Extracted data entries:
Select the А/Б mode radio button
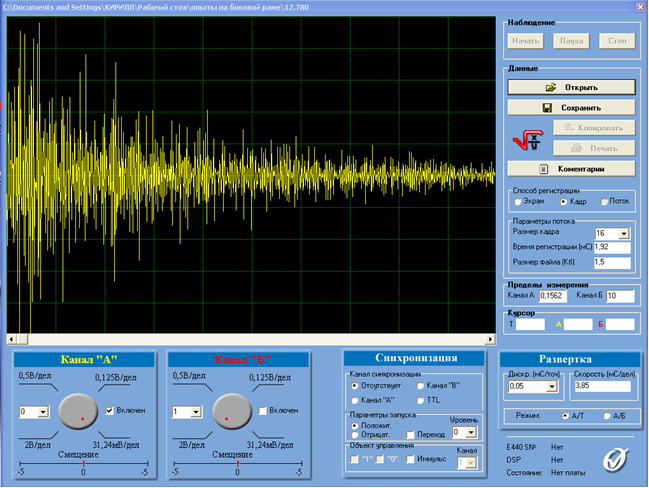649x488 pixels. [x=607, y=416]
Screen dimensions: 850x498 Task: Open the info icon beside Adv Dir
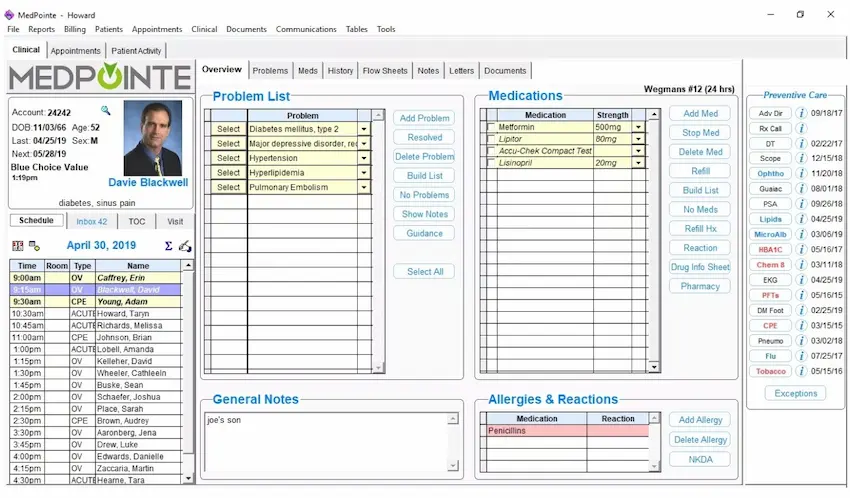pyautogui.click(x=802, y=113)
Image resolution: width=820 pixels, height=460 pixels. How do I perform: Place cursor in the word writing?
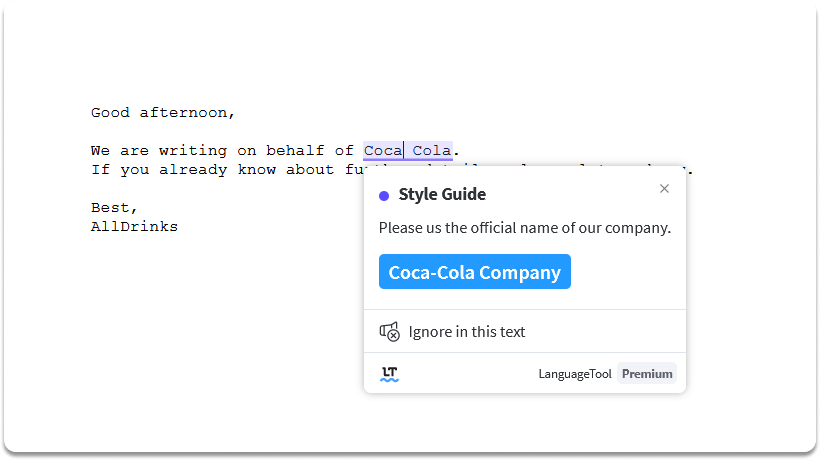coord(193,151)
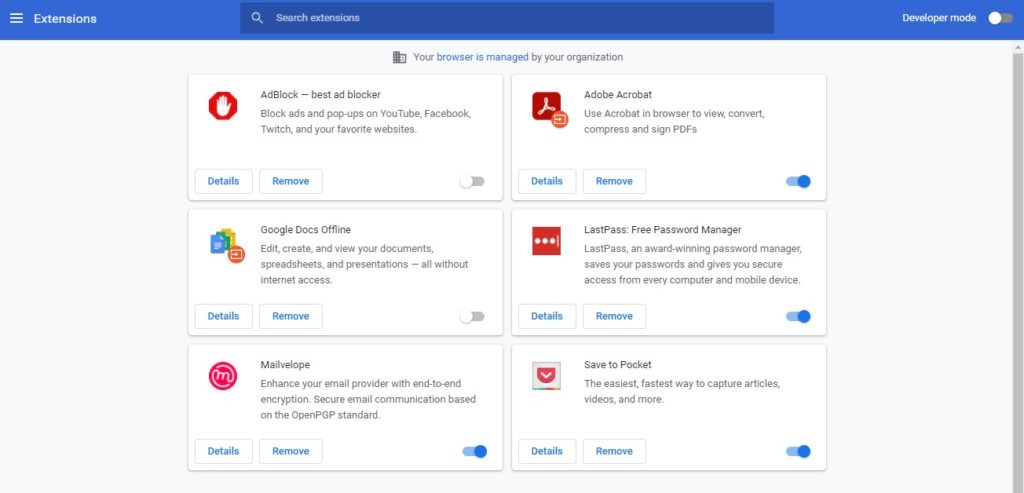Screen dimensions: 1024x493
Task: Open the "browser is managed" link
Action: pyautogui.click(x=482, y=57)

§ What the task requires
Reproduce, word for word, the lines from the one containing "Screen dimensions: 850x498" through the final line above. Leave every picture out.

§ Solution to this problem
Screen dimensions: 850x498 Task: Open the info icon beside Adv Dir
pyautogui.click(x=802, y=113)
Image resolution: width=820 pixels, height=460 pixels. How do I perform: Place cursor in the word writing?
coord(193,151)
Screen dimensions: 1024x493
Task: Open the "browser is managed" link
Action: pyautogui.click(x=482, y=57)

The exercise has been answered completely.